**Stored data**

□ □ □ □ □

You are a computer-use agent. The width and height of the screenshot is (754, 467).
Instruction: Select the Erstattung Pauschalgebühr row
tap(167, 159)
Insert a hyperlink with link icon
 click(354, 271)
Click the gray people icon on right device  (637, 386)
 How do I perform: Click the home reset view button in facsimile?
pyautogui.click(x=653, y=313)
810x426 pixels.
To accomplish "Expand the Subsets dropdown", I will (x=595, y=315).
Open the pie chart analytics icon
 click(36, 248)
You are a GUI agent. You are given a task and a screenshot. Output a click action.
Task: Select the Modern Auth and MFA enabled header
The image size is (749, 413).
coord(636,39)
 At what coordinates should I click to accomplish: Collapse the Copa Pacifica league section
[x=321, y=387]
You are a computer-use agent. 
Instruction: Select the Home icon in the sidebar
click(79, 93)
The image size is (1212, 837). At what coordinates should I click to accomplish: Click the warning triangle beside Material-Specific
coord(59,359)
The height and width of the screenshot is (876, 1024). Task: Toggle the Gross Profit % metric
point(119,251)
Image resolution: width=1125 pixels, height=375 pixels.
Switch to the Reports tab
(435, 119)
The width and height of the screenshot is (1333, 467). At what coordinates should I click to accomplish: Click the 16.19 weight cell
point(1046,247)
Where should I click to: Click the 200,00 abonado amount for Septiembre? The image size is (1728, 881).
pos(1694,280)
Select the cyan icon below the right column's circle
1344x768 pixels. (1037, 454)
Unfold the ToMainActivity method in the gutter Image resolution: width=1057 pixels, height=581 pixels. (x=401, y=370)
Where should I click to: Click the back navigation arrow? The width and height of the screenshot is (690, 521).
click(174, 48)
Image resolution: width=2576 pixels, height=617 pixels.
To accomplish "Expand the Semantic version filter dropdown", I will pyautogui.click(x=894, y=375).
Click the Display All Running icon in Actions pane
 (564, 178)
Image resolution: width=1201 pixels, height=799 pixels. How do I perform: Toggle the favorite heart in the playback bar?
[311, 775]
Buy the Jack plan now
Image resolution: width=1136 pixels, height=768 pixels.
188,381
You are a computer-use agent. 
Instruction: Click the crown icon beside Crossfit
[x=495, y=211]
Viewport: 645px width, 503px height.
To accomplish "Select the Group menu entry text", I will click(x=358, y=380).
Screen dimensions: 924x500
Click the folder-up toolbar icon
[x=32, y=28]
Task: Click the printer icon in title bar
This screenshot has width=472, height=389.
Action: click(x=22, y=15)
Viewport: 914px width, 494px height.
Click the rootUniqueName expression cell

□ □ □ □ □

**What you need to do**
Each line from the one containing "Viewport: 645px width, 503px height." to the close of the records must appear in the output exactly, and no other line.

**Completed task**
Viewport: 645px width, 503px height.
To accomplish "Select the Group menu entry text", I will click(x=358, y=380).
Screen dimensions: 924x500
Click the folder-up toolbar icon
[x=32, y=28]
Task: Click the printer icon in title bar
This screenshot has width=472, height=389.
Action: click(x=22, y=15)
Viewport: 914px width, 494px height.
Click the rootUniqueName expression cell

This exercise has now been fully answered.